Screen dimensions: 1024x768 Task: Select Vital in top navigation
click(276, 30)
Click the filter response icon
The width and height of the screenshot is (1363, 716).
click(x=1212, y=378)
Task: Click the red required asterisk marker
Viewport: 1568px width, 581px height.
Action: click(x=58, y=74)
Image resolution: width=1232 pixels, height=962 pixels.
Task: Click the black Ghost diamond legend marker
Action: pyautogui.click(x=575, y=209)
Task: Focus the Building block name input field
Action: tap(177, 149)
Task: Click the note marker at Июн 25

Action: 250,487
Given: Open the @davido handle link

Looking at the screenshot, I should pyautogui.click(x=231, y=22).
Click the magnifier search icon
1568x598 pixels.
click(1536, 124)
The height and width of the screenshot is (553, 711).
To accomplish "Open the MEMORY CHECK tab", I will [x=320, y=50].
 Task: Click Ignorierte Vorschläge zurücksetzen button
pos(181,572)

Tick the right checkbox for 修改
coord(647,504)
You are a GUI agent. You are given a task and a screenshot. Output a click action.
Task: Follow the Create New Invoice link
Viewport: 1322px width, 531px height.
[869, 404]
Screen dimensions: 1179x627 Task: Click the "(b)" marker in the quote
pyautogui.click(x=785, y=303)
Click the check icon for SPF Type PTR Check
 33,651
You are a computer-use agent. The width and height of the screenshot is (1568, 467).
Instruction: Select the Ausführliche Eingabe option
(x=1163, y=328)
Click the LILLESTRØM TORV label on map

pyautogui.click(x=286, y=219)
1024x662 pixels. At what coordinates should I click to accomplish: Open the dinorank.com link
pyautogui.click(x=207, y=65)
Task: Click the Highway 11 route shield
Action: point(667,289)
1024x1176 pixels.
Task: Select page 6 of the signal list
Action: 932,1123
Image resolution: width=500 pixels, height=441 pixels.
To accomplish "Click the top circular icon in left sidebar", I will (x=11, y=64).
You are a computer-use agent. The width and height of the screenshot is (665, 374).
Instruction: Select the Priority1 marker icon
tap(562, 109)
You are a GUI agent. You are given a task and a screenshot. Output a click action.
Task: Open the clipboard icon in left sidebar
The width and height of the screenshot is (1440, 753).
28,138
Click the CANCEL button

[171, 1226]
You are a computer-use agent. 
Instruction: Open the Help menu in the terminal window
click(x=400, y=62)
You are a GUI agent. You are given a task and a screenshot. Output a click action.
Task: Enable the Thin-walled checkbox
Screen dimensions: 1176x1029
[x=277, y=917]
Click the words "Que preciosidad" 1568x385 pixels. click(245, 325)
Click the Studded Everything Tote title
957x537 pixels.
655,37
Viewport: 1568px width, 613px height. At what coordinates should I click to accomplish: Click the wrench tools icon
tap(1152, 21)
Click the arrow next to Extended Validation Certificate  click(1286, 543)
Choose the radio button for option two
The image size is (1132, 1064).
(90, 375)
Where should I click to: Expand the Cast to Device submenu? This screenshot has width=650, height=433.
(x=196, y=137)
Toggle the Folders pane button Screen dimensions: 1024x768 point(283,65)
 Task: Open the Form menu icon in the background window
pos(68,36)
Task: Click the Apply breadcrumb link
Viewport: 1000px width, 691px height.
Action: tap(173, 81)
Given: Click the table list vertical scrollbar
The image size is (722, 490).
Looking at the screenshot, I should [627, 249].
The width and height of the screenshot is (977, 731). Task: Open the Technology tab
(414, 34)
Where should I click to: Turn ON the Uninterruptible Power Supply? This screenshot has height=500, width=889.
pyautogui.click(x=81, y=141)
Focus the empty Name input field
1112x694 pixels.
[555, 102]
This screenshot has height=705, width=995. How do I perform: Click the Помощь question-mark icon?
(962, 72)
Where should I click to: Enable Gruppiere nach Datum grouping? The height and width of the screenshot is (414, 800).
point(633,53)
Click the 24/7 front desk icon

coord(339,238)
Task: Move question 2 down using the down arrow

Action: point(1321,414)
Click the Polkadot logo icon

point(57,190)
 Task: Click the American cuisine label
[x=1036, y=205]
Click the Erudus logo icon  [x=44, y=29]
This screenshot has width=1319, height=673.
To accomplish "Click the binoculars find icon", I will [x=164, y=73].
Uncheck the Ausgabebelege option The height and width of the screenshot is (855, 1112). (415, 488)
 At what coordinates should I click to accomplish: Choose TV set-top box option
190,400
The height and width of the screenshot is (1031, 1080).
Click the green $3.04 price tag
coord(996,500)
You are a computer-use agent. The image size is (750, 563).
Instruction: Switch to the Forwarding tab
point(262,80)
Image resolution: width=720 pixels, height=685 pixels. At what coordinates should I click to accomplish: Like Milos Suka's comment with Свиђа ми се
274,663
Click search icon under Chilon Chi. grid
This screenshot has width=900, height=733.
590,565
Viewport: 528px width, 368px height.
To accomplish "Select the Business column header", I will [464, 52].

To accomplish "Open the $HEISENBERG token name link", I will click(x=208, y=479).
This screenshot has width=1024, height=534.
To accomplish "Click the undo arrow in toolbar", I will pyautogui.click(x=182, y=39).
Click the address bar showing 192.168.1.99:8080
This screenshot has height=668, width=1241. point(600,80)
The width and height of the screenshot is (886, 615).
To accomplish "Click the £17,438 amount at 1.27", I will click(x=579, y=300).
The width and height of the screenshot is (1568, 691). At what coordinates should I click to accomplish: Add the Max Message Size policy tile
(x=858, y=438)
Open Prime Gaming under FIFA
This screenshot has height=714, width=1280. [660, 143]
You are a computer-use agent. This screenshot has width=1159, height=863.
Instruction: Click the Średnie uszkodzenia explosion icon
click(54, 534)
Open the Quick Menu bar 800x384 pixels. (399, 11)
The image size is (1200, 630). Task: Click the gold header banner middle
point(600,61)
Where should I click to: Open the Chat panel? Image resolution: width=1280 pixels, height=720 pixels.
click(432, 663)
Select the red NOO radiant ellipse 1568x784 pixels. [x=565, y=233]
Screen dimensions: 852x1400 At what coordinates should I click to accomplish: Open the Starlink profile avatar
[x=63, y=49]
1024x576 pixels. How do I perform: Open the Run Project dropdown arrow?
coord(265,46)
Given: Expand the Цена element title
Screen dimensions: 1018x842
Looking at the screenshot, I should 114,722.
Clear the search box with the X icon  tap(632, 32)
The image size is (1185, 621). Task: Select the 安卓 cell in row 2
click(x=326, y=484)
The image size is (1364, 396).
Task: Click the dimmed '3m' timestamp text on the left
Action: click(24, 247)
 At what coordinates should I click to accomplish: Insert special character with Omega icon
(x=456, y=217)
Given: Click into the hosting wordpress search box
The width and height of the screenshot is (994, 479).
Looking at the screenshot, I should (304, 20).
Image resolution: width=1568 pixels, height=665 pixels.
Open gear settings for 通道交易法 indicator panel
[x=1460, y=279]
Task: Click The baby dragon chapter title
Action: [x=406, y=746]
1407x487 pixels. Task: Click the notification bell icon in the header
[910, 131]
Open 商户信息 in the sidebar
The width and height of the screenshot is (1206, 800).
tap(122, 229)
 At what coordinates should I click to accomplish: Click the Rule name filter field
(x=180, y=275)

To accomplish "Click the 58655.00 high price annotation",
= = =
Exercise aim
Write only the number of lines above that contain "agent".

Exercise solution
8